▸ DOCUMENT SECTION:
□ □ □ □
What Is a Venous Cutdown Procedure?

Venous cutdown procedure
The physician recommends this procedure when other less-invasive procedures for IV insertion fail.

Venous cutdown is an emergency procedure where a physician surgically exposes the vein and inserts a cannula into the vein under direct vision. It is mostly done in cases of emergency where rapid access is required for intravenous (IV) fluid therapy. A cutdown procedure gives the physician access to the saphenous or antecubital vein. The physician recommends this procedure when other less-invasive procedures for IV insertion fail.

Venous cutdown is indicated in the following conditions: 

  • Difficulty in locating a vein large enough for a needle to pierce unbroken skin
  • Unsuccessful peripheral IV attempts

Furthermore, a cutdown procedure is indicated in

  • Infants, children, and adults in shock due to fluid loss from the body.
  • Burned patients.
  • People with deformities in whom anatomical landmarks cannot be located.
  • Cardiac arrest without a palpable pulse.
  • IV drug abusers where all the veins are scarred.
  • Femoral-popliteal or femoral-distal bypass (lower leg bypass operations requiring a vein graft).
  • Blood vessel operations requiring a vein patch.

A cutdown procedure should be avoided when you have

  • Coagulopathy or bleeding diathesis (a condition in which the blood’s ability to clot is impaired).
  • Vein thrombosis (blood clot in a vein).
  • Overlying cellulitis (a bacterial infection involving the inner layer of the skin).

In infants and children, venous cutdown has largely been replaced by intraosseous access.

How does a physician perform a cutdown procedure?

Before the procedure, the physician selects two sites for venous cutdown: the primary site and the secondary site.

  • Primary site: The primary site is the greater saphenous vein at the ankle.
  • Secondary site: The secondary site is the antecubital vein or basilic vein, which is a prominent superficial upper arm vein located at the inner side of the elbow.

To perform a cutdown procedure, the physician

  • Prepares the skin for sterilization with Betadine and drapes the area.
  • Injects local anesthesia to the surgery site.
  • Makes a 2.5-cm incision through the area of anesthesia.
  • Identifies the saphenous vein, and with the help of an instrument called a curved hemostat, they release the vein from the adjacent nerve.
  • Elevates and dissects the nerve to free the vein from its bed.
  • Ties the vein using a suture.
  • Cannulate the vein directly as in regular intravenous (IV) procedure.
  • Attaches the IV tube to the cannula and closes the incision site.
  • Applies antibiotic ointment to the incision site and covers with a dry sterile dressing.

What are the complications of a cutdown procedure?

With a cutdown procedure, there may arise complications due to venous cutdown or during the insertion of a cannula. Some of the complications include:

  • Cellulitis
  • Hematoma (localized mass of blood outside the blood vessel)
  • Phlebitis (inflammation of a vein)
  • Venous thrombosis
  • Nerve transections (cut around a nerve)
  • Arterial transaction (cut around an artery)
  • Perforation (piercing) of the back wall of a vein
  • Injury to the surrounding structures
  • Sepsis (a life-threatening complication of an infection)
  • Failed cannulation
  • Air embolism (entry of one or more air bubbles into the vein or artery, causing it to block)

It is important to remove the catheter within 12-24 hours to reduce the incidence of complications.
□ □ □ □
▸ DATASET EXCERPTS:

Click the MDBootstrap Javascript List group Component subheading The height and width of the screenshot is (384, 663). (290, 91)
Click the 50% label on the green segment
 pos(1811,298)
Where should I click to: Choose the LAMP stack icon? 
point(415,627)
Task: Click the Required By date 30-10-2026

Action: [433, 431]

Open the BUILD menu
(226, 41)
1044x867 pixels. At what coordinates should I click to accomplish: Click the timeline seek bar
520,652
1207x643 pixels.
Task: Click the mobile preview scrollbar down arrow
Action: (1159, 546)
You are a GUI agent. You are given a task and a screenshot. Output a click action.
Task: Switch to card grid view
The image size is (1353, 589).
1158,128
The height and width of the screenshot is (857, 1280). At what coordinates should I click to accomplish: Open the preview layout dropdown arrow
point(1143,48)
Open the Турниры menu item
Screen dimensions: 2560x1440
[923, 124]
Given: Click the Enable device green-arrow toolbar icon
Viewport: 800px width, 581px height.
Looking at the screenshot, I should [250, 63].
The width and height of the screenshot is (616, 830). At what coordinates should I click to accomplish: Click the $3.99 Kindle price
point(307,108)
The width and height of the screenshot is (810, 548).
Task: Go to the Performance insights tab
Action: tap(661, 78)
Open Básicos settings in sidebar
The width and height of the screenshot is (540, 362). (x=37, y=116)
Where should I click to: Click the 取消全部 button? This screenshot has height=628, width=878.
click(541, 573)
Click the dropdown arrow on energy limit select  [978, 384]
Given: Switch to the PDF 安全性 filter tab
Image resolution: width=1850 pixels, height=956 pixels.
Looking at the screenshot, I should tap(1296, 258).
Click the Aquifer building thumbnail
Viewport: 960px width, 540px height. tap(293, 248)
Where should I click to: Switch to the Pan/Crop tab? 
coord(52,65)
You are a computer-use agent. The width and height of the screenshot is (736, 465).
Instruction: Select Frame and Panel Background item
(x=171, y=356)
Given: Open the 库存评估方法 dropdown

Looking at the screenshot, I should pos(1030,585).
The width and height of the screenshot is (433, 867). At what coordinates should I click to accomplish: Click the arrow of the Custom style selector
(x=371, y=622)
□ □ □ □
▸ ASSIGNED TASK: Write out the part of the venous cutdown article starting with "Before the procedure, the" and going on through "drapes the area.".

▸ RESULT FOR THIS TASK:
Before the procedure, the physician selects two sites for venous cutdown: the primary site and the secondary site.

  • Primary site: The primary site is the greater saphenous vein at the ankle.
  • Secondary site: The secondary site is the antecubital vein or basilic vein, which is a prominent superficial upper arm vein located at the inner side of the elbow.

To perform a cutdown procedure, the physician

  • Prepares the skin for sterilization with Betadine and drapes the area.